El president de la Generalitat, Pere Aragonès, y el líder del PSC, Salvador Illa, durante la firma del acuerdo para aprobar los presupuestos.

Lo que pasa en Barcelona afecta directamente a Madrid. Y viceversa. El acuerdo presupuestario alcanzado este miércoles entre el Partit dels Socialistes (PSC) y Esquerra Republicana (ERC) en la Generalitat no se entendería sin el papel que juegan los 13 diputados de ERC en el Congreso. De los republicanos depende gran parte de la estabilidad parlamentaria del Ejecutivo de coalición. Y el PSC ha querido desempeñar ese mismo rol en Cataluña, después de una década en la que cualquier pacto fuera del bloque independentista estaba absolutamente vetado.

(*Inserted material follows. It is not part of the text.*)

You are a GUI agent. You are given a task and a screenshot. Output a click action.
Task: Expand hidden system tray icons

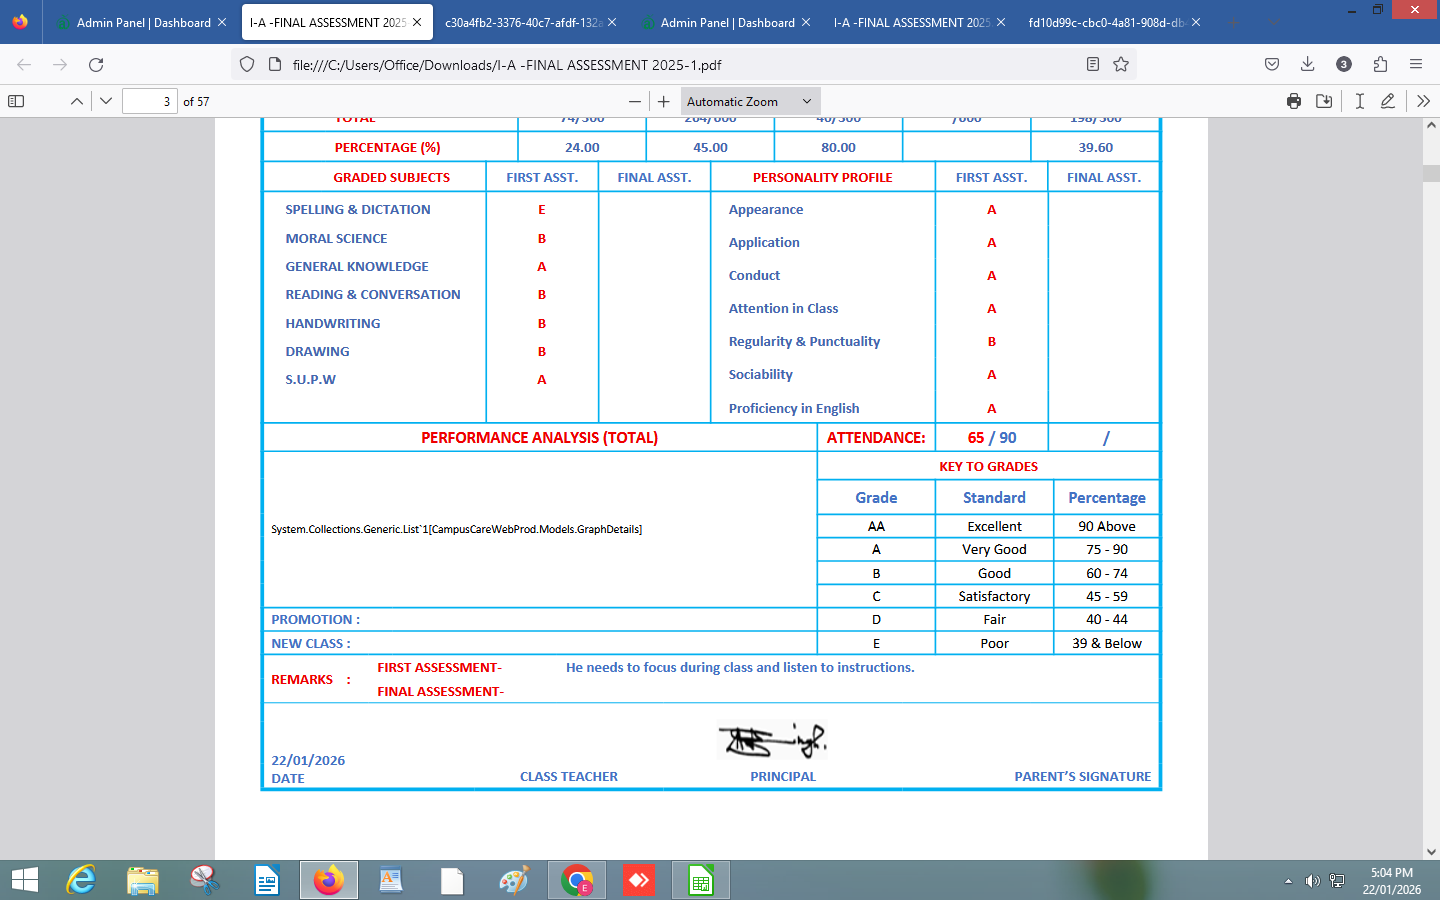[x=1288, y=880]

“Con este acuerdo, Cataluña pasa de la inercia a la acción”, ha señalado el líder del PSC, Salvador Illa, tras pactar unas cuentas públicas cifradas en 41.000 millones de euros y con una inversión comprometida en más de 3.000 millones. Tras tres meses de negociación, ERC ha dado el visto bueno a las grandes infraestructuras que reclamaba el PSC como condición sine qua non, entre las que se incluye el desbloqueo del cuarto cinturón, la “modernización” del aeropuerto del Prat o el desarrollo del complejo de ocio del Hard Rock Café.

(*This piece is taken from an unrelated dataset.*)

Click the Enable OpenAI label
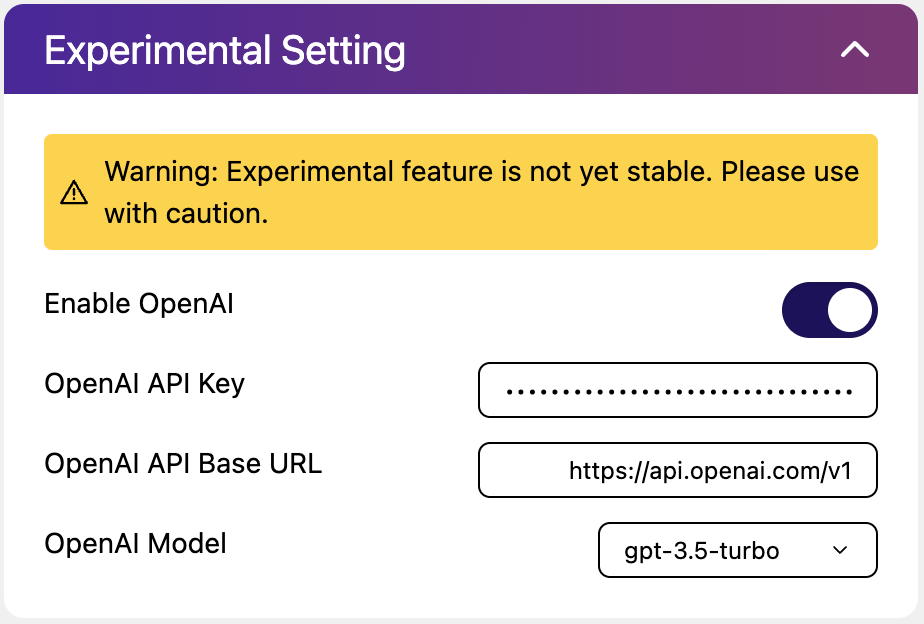This screenshot has height=624, width=924. pos(139,304)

Sin embargo, Illa ha desvinculado el apoyo a los Presupuestos de otras implicaciones a largo plazo. “Este acuerdo no es un acuerdo de legislatura”, ha asegurado el socialista, un punto en el que también han incidido los republicanos. Con todo, desde el equipo del president Pere Aragonès creen que estas cuentas cierran el paso a la convocatoria anticipada de elecciones. "El objetivo es agotar la legislatura", ha asegurado la consellera de Presidència, Laura Vilagrà. Tras la salida de Junts del Govern el pasado mes de octubre, los republicanos gobiernan en minoría y necesitan de otras formaciones para sacar cualquier proyecto adelante.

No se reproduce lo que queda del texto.